Please print, exactly, only the lines in the entries below from the line that has "Given: Select the 网页 results tab" through the line that has "Given: Move the last EndCall row up". Pictures don't go in.

Records for this task:
▼▼▼

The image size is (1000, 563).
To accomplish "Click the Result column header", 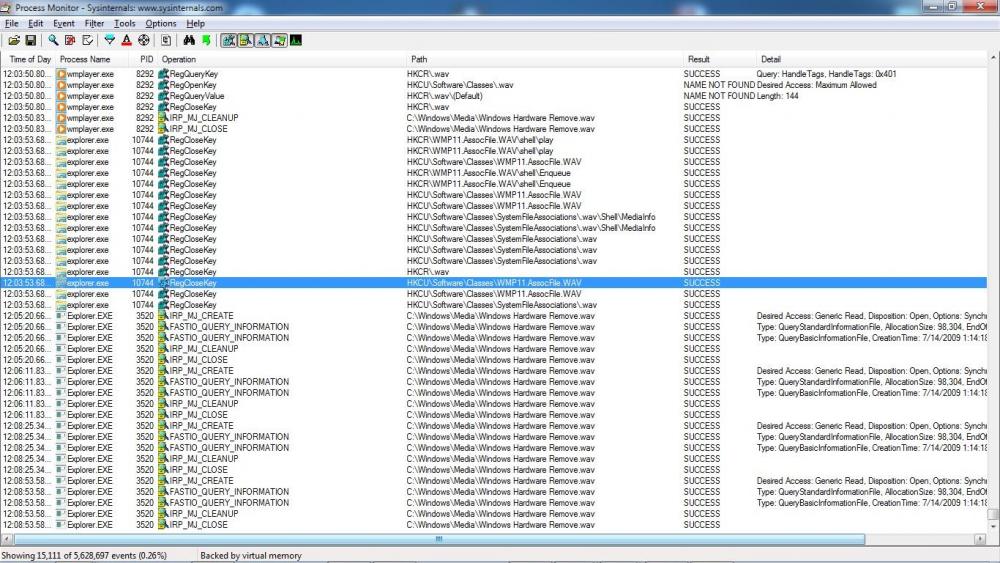I will (698, 60).
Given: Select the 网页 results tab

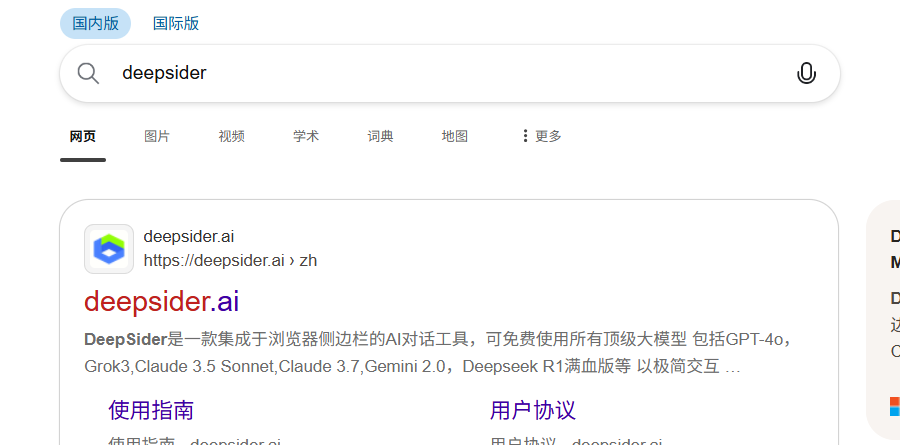Looking at the screenshot, I should coord(83,136).
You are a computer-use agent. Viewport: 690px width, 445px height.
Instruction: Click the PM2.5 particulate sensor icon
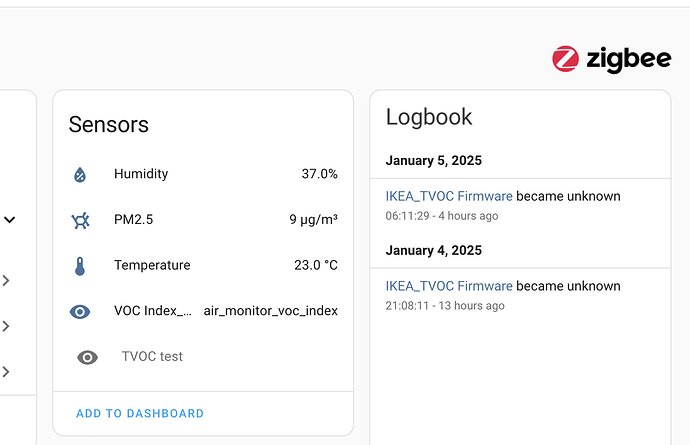(x=81, y=220)
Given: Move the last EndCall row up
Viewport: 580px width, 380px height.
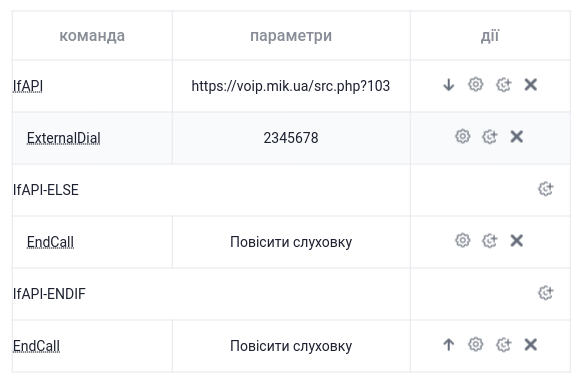Looking at the screenshot, I should coord(448,345).
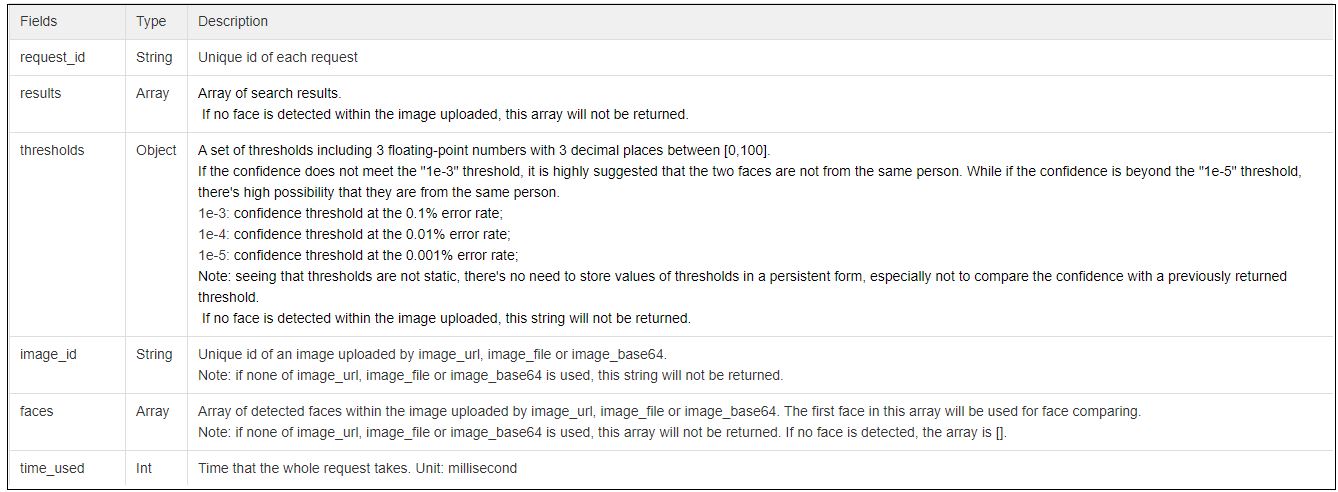
Task: Select the request_id field name
Action: click(52, 57)
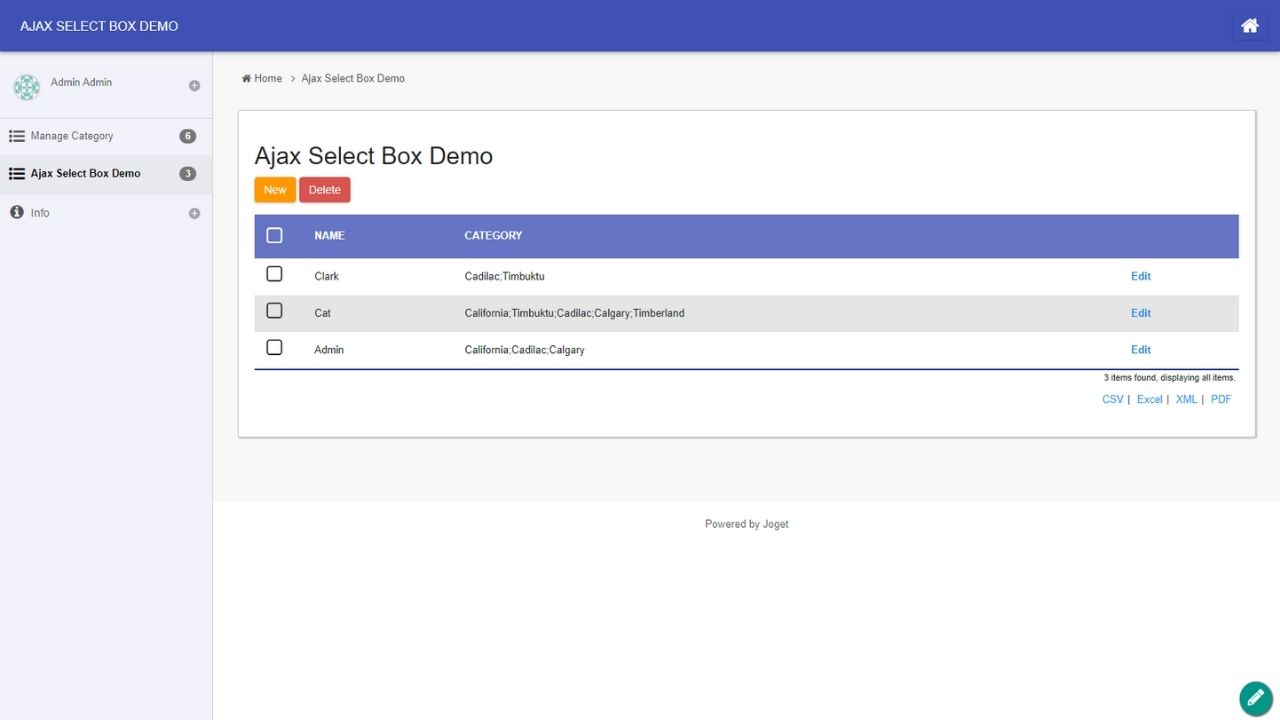Click the home icon in top bar
The width and height of the screenshot is (1280, 720).
tap(1249, 26)
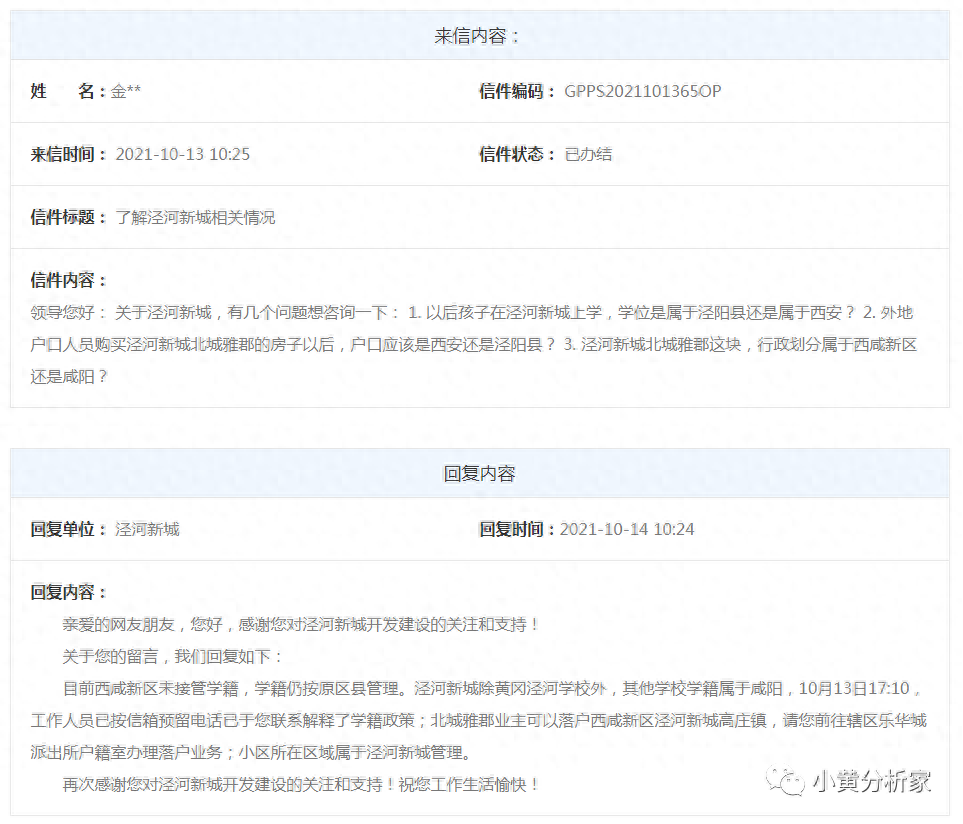This screenshot has width=963, height=824.
Task: Click the 已办结 status value
Action: (x=588, y=154)
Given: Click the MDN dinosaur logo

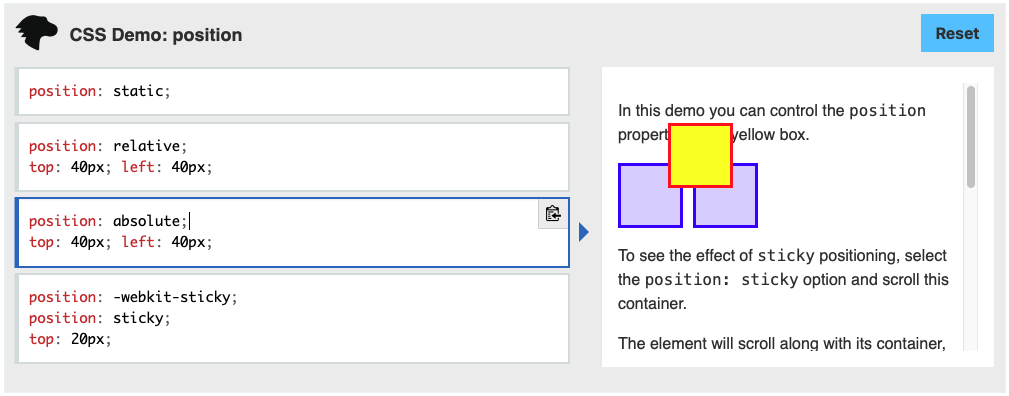Looking at the screenshot, I should 37,33.
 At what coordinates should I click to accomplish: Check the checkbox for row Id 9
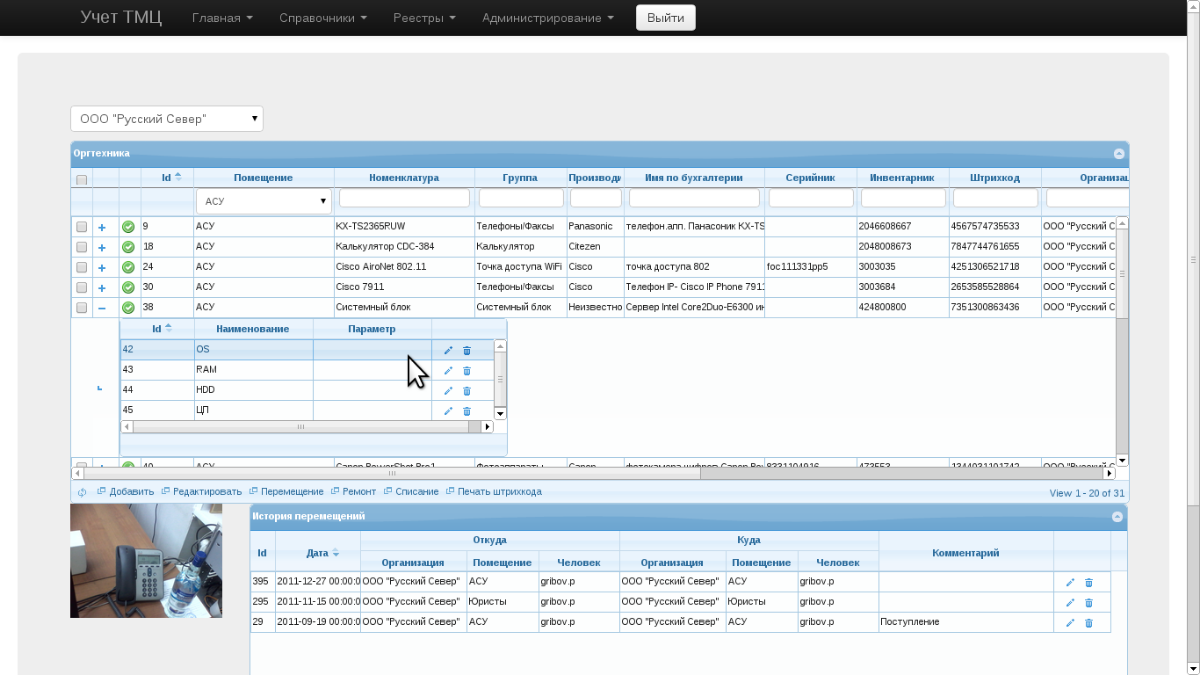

▲▲▲

Written solution:
Given: Select the 网页 results tab

Looking at the screenshot, I should coord(83,136).
You are a computer-use agent. Viewport: 690px width, 445px height.
Instruction: Click the PM2.5 particulate sensor icon
(x=81, y=220)
Given: Move the last EndCall row up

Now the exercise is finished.